Em maio do ano passado, a Assembleia Legislativa do Rio de Janeiro tentou estipular uma multa às construtoras em caso de atraso entrega imóvel (das chaves). Porém, a Lei 6454 foi considerada inconstitucional, pois somente uma lei federal, como a que chega agora ao Senado, poderia legislar sobre o tema. Foi a Federação da Indústria do Rio de Janeiro (Firjan) que chamou a atenção da Justiça para a ilegalidade da lei, que foi derrubada em setembro de 2013. A lei, assim como o projeto original do deputado Eli Correa Filho, também previa uma multa de 2% sobre o valor total do imóvel.

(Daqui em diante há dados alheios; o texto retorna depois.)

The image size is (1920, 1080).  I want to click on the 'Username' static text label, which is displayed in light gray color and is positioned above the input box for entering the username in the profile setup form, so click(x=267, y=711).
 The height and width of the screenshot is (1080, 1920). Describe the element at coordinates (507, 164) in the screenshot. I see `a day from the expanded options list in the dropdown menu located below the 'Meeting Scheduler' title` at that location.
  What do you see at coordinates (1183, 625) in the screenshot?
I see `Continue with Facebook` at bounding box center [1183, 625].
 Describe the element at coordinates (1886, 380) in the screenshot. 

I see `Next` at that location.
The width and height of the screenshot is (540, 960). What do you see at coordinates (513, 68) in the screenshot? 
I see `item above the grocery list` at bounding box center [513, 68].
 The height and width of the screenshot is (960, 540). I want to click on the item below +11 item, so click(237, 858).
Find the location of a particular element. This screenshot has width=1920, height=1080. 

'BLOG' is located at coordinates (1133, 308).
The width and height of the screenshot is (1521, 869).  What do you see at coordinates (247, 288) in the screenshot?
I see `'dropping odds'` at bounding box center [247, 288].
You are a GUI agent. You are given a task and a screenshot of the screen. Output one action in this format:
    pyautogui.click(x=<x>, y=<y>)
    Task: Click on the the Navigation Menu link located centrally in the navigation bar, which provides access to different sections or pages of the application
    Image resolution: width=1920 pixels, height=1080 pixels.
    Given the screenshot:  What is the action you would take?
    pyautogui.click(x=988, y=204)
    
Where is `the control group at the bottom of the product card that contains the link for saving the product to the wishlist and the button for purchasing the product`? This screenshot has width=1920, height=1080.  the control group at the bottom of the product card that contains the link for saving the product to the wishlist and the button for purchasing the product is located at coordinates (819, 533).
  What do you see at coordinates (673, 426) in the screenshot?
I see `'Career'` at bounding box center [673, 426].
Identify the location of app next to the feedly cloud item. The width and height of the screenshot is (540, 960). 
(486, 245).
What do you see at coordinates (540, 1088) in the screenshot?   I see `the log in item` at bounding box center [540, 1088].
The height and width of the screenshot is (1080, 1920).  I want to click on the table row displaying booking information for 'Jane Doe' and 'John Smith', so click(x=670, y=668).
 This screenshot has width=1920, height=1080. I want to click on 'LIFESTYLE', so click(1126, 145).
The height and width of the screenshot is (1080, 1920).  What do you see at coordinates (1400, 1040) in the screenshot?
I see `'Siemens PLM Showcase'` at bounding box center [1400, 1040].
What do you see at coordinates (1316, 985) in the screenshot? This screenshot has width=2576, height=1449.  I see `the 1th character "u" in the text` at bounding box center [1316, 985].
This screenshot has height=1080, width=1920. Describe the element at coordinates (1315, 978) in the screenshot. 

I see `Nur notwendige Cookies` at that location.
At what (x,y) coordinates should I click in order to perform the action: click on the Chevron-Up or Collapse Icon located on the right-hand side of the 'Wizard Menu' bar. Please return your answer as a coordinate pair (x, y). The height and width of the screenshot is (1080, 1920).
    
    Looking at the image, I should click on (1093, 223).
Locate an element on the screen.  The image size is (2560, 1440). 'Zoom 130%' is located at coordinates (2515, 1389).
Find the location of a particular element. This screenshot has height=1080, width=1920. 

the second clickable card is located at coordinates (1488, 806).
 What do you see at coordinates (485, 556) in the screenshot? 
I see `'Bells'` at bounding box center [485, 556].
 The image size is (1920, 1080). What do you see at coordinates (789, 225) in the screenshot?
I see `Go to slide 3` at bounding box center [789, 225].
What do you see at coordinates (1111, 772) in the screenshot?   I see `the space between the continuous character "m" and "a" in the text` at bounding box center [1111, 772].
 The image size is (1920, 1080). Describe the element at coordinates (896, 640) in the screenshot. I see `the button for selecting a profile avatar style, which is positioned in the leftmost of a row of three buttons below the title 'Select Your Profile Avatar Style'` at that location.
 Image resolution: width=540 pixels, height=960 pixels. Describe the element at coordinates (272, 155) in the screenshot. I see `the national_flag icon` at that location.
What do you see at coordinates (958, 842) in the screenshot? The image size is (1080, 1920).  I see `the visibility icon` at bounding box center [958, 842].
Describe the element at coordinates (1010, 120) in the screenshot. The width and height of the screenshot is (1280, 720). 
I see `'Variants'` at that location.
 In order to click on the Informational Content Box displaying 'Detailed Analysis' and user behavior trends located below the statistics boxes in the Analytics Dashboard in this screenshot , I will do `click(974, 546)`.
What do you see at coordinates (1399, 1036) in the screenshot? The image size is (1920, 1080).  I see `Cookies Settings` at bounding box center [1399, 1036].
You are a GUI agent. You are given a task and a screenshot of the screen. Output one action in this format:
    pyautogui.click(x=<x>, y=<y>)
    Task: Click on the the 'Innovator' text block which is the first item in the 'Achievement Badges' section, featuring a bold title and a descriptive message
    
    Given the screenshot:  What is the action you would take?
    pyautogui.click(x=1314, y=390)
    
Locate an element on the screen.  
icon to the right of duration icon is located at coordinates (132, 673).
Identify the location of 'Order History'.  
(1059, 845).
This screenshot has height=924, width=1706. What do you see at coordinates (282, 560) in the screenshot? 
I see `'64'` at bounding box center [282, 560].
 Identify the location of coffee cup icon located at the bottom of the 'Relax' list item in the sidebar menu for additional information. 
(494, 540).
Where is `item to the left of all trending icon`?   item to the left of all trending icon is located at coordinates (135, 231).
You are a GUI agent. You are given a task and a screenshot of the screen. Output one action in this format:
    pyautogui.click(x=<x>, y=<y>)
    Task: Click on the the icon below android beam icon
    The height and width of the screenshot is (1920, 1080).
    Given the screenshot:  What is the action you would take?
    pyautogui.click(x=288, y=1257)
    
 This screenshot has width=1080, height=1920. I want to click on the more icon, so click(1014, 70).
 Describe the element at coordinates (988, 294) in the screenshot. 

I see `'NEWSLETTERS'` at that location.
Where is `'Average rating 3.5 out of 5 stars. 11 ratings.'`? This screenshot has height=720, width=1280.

Prazo de tolerância dos contratos também pode ser regulamentado
As decisões na Justiça têm aceitado o prazo de tolerância de seis meses incluído nos contratos das construtoras e têm concedido indenizações aos mutuários apenas em casos nos quais os atrasos ultrapassam os 180 dias. O projeto de lei no Senado, além de instituir multa às construtoras, prevê regulamentar este prazo de tolerância.
Crestana concorda que o prazo de tolerância deve ser previsto em contratos. “A atividade de incorporação imobiliária é complexa e há realmente acontecimentos imprevisíveis, como eleições e mudanças na lei do município. Mas, para Renata Reis, do Procon-SP, a tolerância somente poderia ser utilizada em casos realmente excepcionais.
Se não houver um prazo tolerância, o ex-presidente do Secovi acredita que as empresas vão acabar embutindo esse risco no preço do imóvel. “A tolerância deve ser de até 180 dias. Dependendo da experiência da empresa, ela vai usar isso como ferramenta de marketing. Há quem já coloque nos contratos uma tolerância menor, de quatro meses, por exemplo.”